Applying these principles, the court explained:
Here, defendants argue that plaintiff’s counsel’s objections frequently exceeded their proper bounds under the Uniform Rules. This court agrees. The deposition transcripts and recording reflect that counsel made a large—and clearly excessive—number of objections, many of which were made on improper relevancy or asked-and-answered grounds, and many of which were speaking objections. The record also reflects that counsel repeatedly made other improper statements and interjections during the deposition, some of which included unnecessary personal commentary directed to the attorney taking the deposition. And several of these improper speaking objections or comments by counsel appeared—whether by intent or merely by effect—to guide the deponent’s ensuing answers.

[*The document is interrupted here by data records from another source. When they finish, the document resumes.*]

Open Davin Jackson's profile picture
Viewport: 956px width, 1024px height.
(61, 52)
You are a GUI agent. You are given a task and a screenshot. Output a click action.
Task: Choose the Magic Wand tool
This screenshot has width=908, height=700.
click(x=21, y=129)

The court rejected plaintiff’s counsel’s contention that her conduct was “appropriate and no more than necessary to protect Plaintiff from the harassing, bullying and coercive conduct of Defendants’ attorney.” (Internal quotation marks omitted; cleaned up.)
Instructions Not to Answer
Next, the court turned to plaintiff’s counsel’s inappropriate instructions not to answer certain questions.
The court explained:
The Uniform Rules provide that even when a proper objection has been posed, the witness must still ordinarily answer the question—and that counsel may not direct the witness to refrain from answering. (See 22 NYCRR 221.1 [a], 221.2.) This rule has three narrow exceptions: (i) to “preserve a privilege or right of confidentiality”; (ii) to enforce a limitation set forth in a court order; (iii) “when the question is plainly improper and would, if answered, cause significant prejudice to any person.” (22 NYCRR 221.2 [a]-[c].)
Specifically, the court identified three instances where plaintiff’s counsel instructed her client not to answer deposition questions: (1) Plaintiff’s use of her son’s email address for work communications; (2) Attempts by defendants to review plaintiff’s driver’s license while they still employed her; and (3) Questions about plaintiff’s understanding of certain staff requirements mandated by defendants’ contract with New York City.
One-by-one, the court explained why these questions were not objectionable and, thus, not the proper subject of an instruction not to answer:
This court concludes that plaintiff should be required to answer each of these questions. With respect to the first question, plaintiff contends now that counsel’s instruction not to answer was proper because the question sought information both irrelevant and confidential. (See NYSCEF No. 67 at ¶ 31-32.) But relevancy is not a basis on which to instruct a witness not to answer. Given that plaintiff herself testified that she sometimes used her son’s email address for Corizon-related correspondence, defendants’ asking for that address sought relevant information. And as this court held in Veloso, that an email address might be “private” in the ordinary sense of the word does not mean that defendants’ asking for an email address at deposition would abridge the deponent’s “right of confidentiality” within the meaning of § 221.2 (a). (See 68 Misc 3d at 1028-10130.) Further, plaintiff does not dispute that the parties had entered into a confidentiality agreement that encompassed her deposition testimony.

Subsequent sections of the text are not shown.